Personality profiles and finding your perfect match —sound like the latest dating website? Not quite. This is the level of detail and care that goes into the adoption process at Mid-Michigan Cat Rescue (MMCR) to ensure that every cat finds a perfect match.
“It’s not as simple as just pointing to the cat you like and taking it home,” said Sara Vicary, founder of MMCR. “We have a questionnaire that we ask adopters to fill out about their lifestyle. We look through what a person wants and compare what cats we have to fit that profile. We know our cats so well and have a full personality profile on each one to match them to an ideal home atmosphere.”
Vicary started MMCR and has fostered about 300 rescued dogs and — her true passion — 4,000 rescued cats.

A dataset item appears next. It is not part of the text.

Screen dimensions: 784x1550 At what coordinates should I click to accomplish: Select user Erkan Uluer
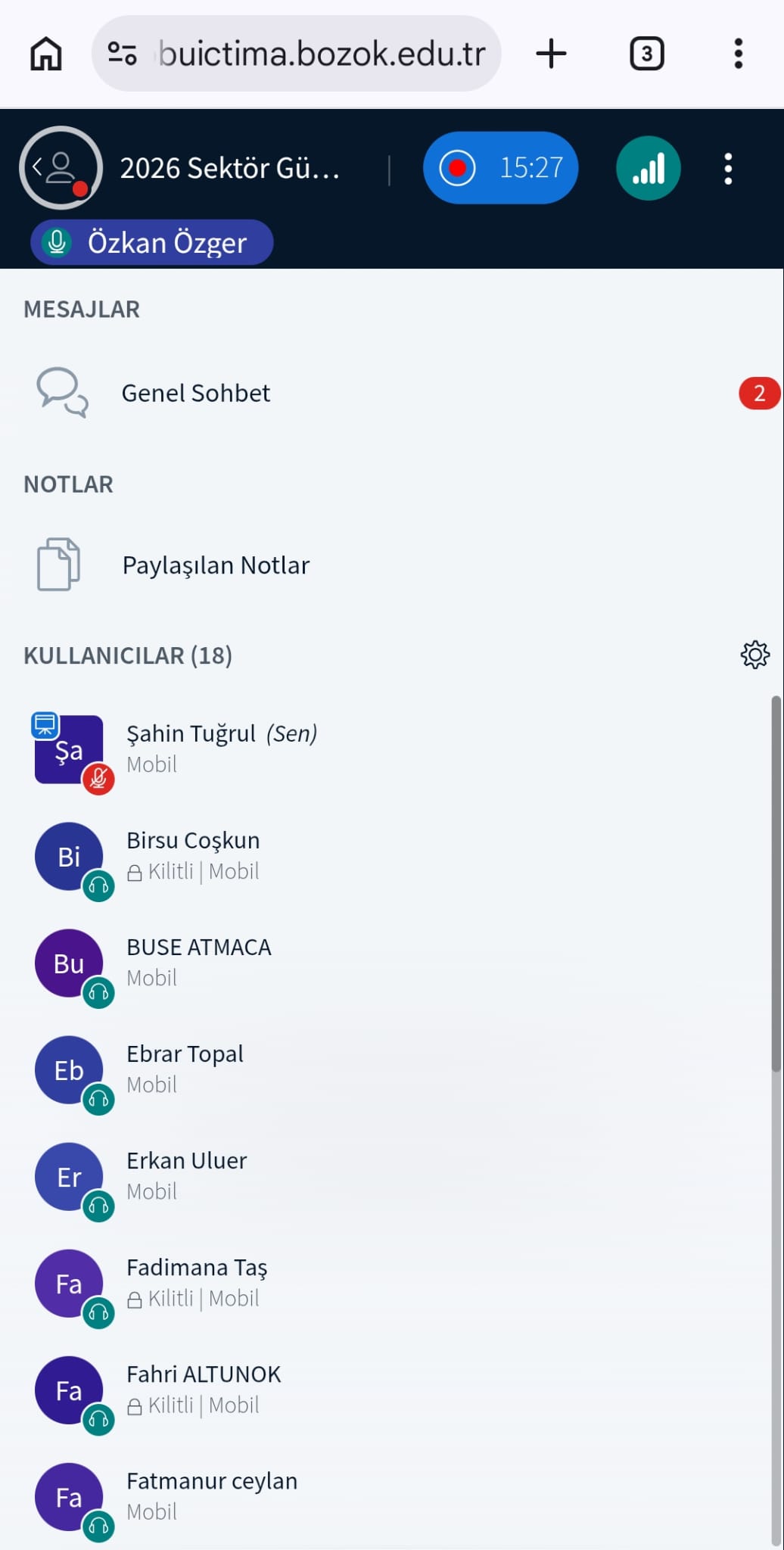point(186,1175)
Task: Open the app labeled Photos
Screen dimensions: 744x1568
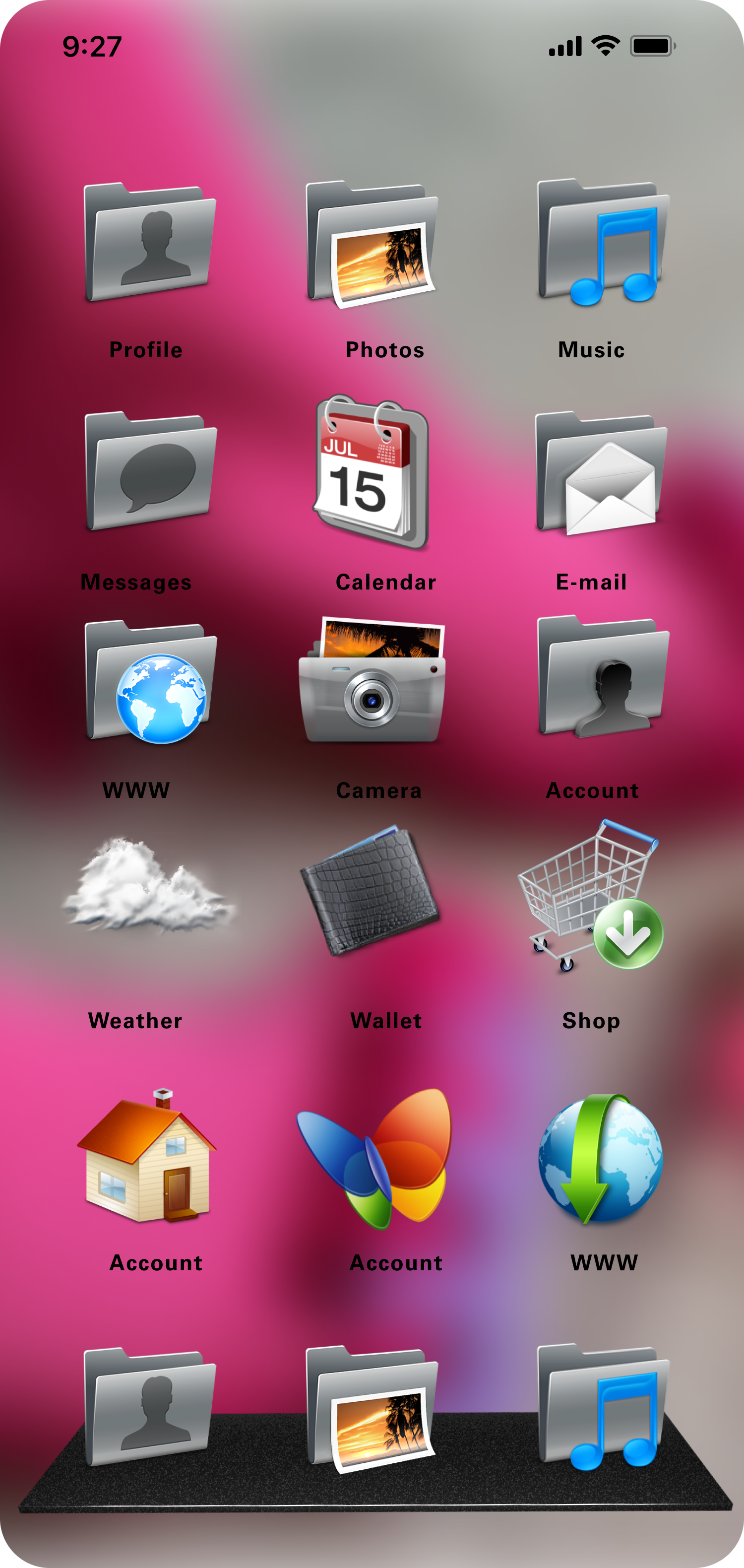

“The cat population is much larger than most anyone can imagine,” Vicary said. “I started MMCR because I felt it was time that the mid-Michigan area had a strong rescue effort focused on feline care that proactively educated the community on responsible pet care. I believe every animal should be given a chance.”
Vicary said MMCR could currently be the largest no kill cat rescue in Michigan. She fosters kittens and adult cats at the main rescue based in Grand Ledge and her home, as well — both locations are filled with volunteer help. There is a volunteer base of anywhere between 150 and 200, and even with those helping out Vicary herself still dedicates 90 hours a week.
MMCR fields hundreds of calls each week asking about adoptable cats. They currently hold weekly adoption events at PetSmart and monthly events at PetCo.
“It takes a little army to do this,” Vicary said. “When you take in close to 400 cats a year, there is a lot to do. We always do extremely well, and it’s a testament to the dedication of our volunteers. There are long days, and we have a lot of volunteers who put in a ton of hours because they believe in what they’re doing.”
MMCR plans to purchase a new building where they will be able to host their own adoption events in hopes of doubling their number of adoptions within the first year.
Vicary upholds a strict policy that once a cat is taken into a permanent home, they should never go homeless again. If a person can’t keep their adopted cat for the entirety of its life, MMCR asks that the cat be returned to them.
“I’ve had cats return to me after many years, and they all remember me,” she said. “The moment they look at my face, they know exactly who I am. They are my gift, and every new cat I meet is a new soul, a new friendship that doesn’t end when I find them the perfect home.”